I have long been of the view that the key to unlocking this is not really to be found in discussing the technology. I have flown in aeroplanes on auto-pilot; I have travelled on the Docklands Light Railway. So long as someone suitably official has put the stamp of 'safe to operate' on the tech then, as a user, I tend not to think about it anymore, and I assumed others would feel the same, particularly once the novelty starts to wear off.

Rather I've long thought that the key is to focus on the cost to the user, and to some extent the business models that will make the vehicles available and determine how much we'll have to pay to use them.
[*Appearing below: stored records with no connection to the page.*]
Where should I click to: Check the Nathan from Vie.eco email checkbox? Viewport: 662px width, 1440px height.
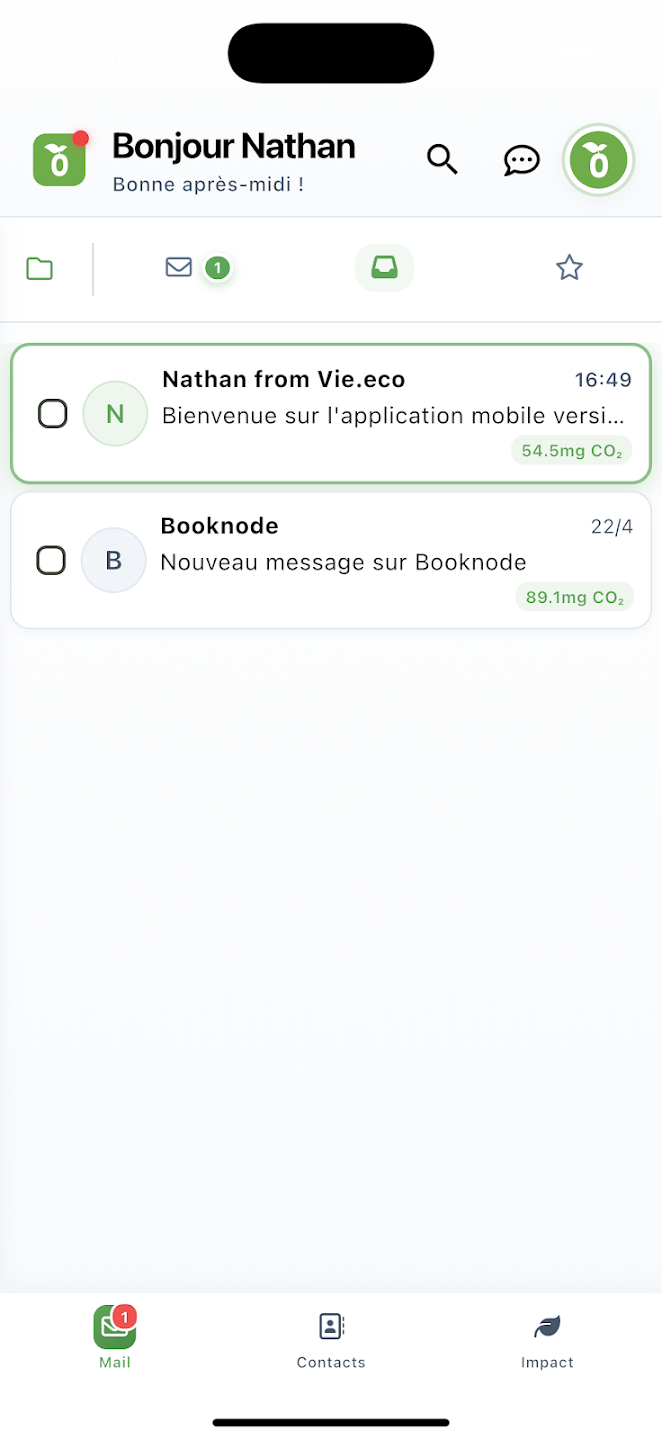point(52,413)
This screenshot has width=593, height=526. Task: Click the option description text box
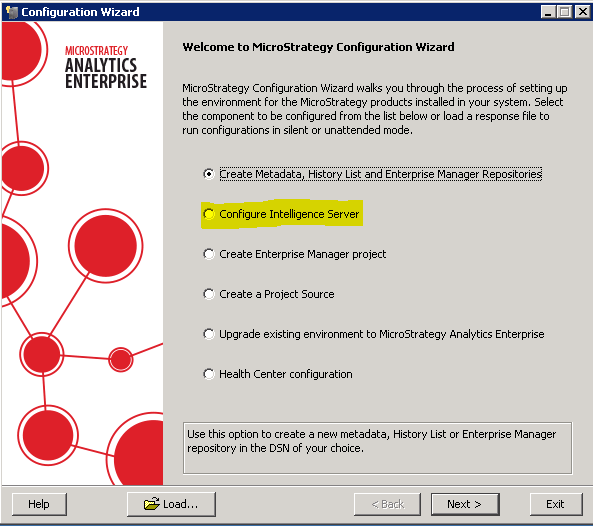click(x=377, y=448)
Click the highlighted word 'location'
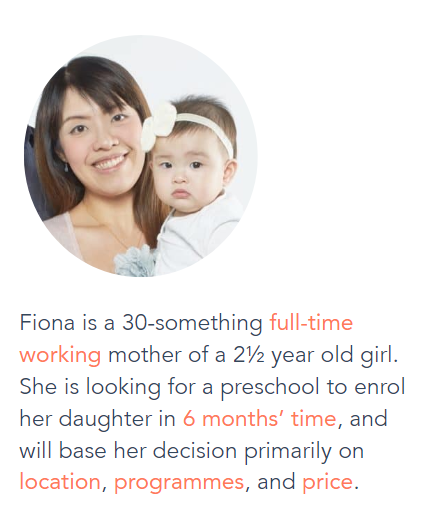This screenshot has width=424, height=525. click(60, 482)
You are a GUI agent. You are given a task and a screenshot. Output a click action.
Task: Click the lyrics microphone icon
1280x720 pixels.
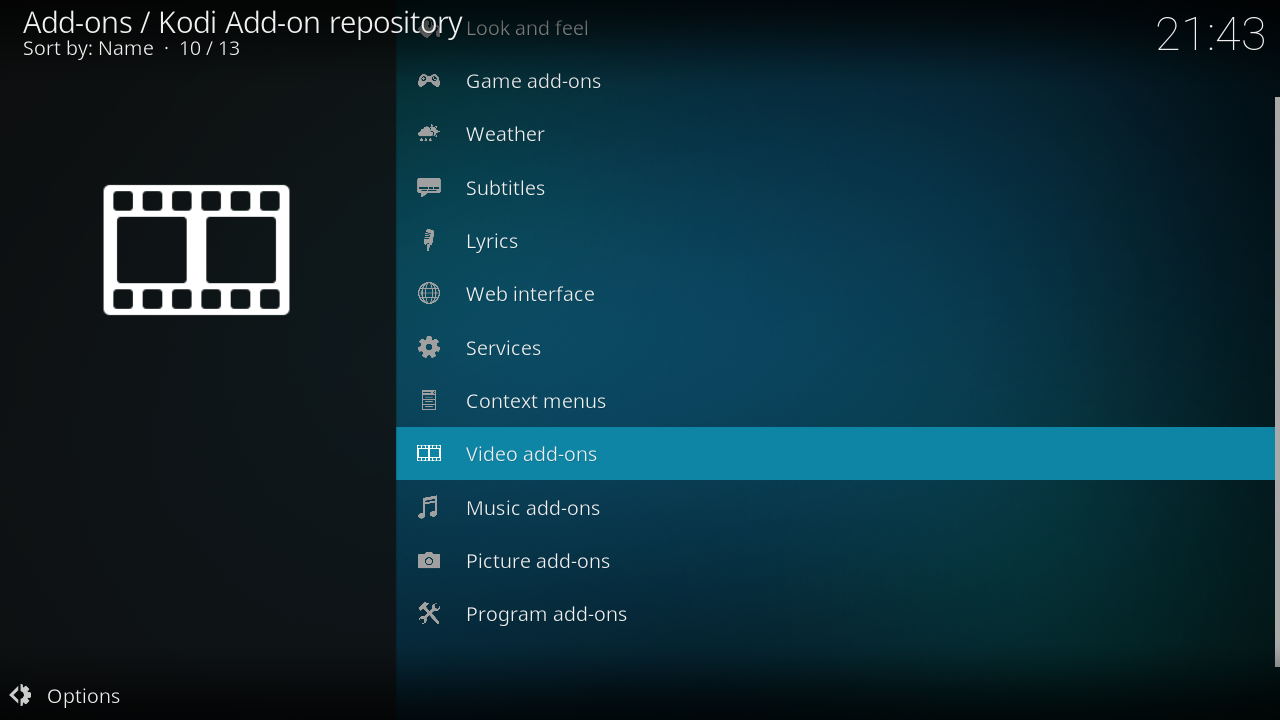pyautogui.click(x=429, y=241)
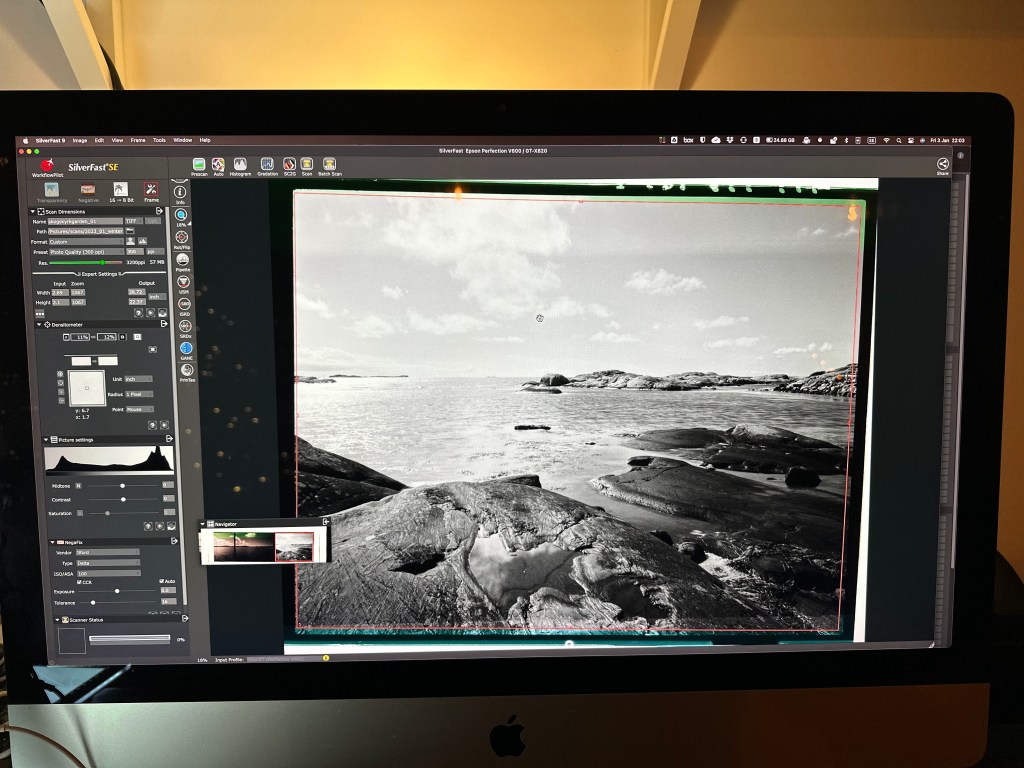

What would an on-demand driverless car mean for the travel patterns of UK citizens? Well it rather depends what it's going to cost them, doesn't it? There's a presumption in the whole debate about driverlessness that the result will be a massive cost saving. It is that potential mix of cost and convenience that might, so I'm told, result in us deserting private car ownership in droves. Just imagine a dense, frequent, joined-up public transport network being available but with a degree of personalisation (pick-up and drop-off closer to where it suits you, rather than having to walk to a fixed stopping point). Sound good? Well to me it sounds like the situation we already have in fairly-inner London – plenty of public transport augmented by a lively private hire market.

Perhaps I'm wrong to put the cost front and centre. Perhaps we need to help people envisage a different sort of vehicle too. A vehicle for shared use, with distributed electric motors and no need for a driver opens-up fresh options for the designers.

But then I am reminded of something once said to me by a bus company boss when I was bemoaning the poor design and construction of many buses (even TfL's flagship hydrogen buses rattle and squeak their way around town), which was that as far as he was concerned a bus was a shed on wheels, and the further it departed from that model, the less he liked it because the more it was going to cost. The business model is likely to have a huge influence over the vehicle design, but the fact remains that we can't really be sure what the design, ultimately, will be. A bit like a railway carriage that drives itself, but on the road?

All of which, I suppose, sums up why we tend to end up describing things by reference to stuff that's already familiar. And when we ask what it is that people want from their transport options the answers tend to be about whether they are affordable, convenient, and comfortable, but for the trips that they are used to making, rather than for a wholly different approach.

Still we need to start somewhere, and while I'm sure that cost and the business model are still in there I suspect there is no better place to do that with my chums in Leeds, who brought home to me that I have been skipping rather too lightly past their first question which, to borrow another cinema reference, is the same as Laurence Olivier's memorable ask of Dustin Hoffman in Marathon Man – before we go any further: "is it safe?"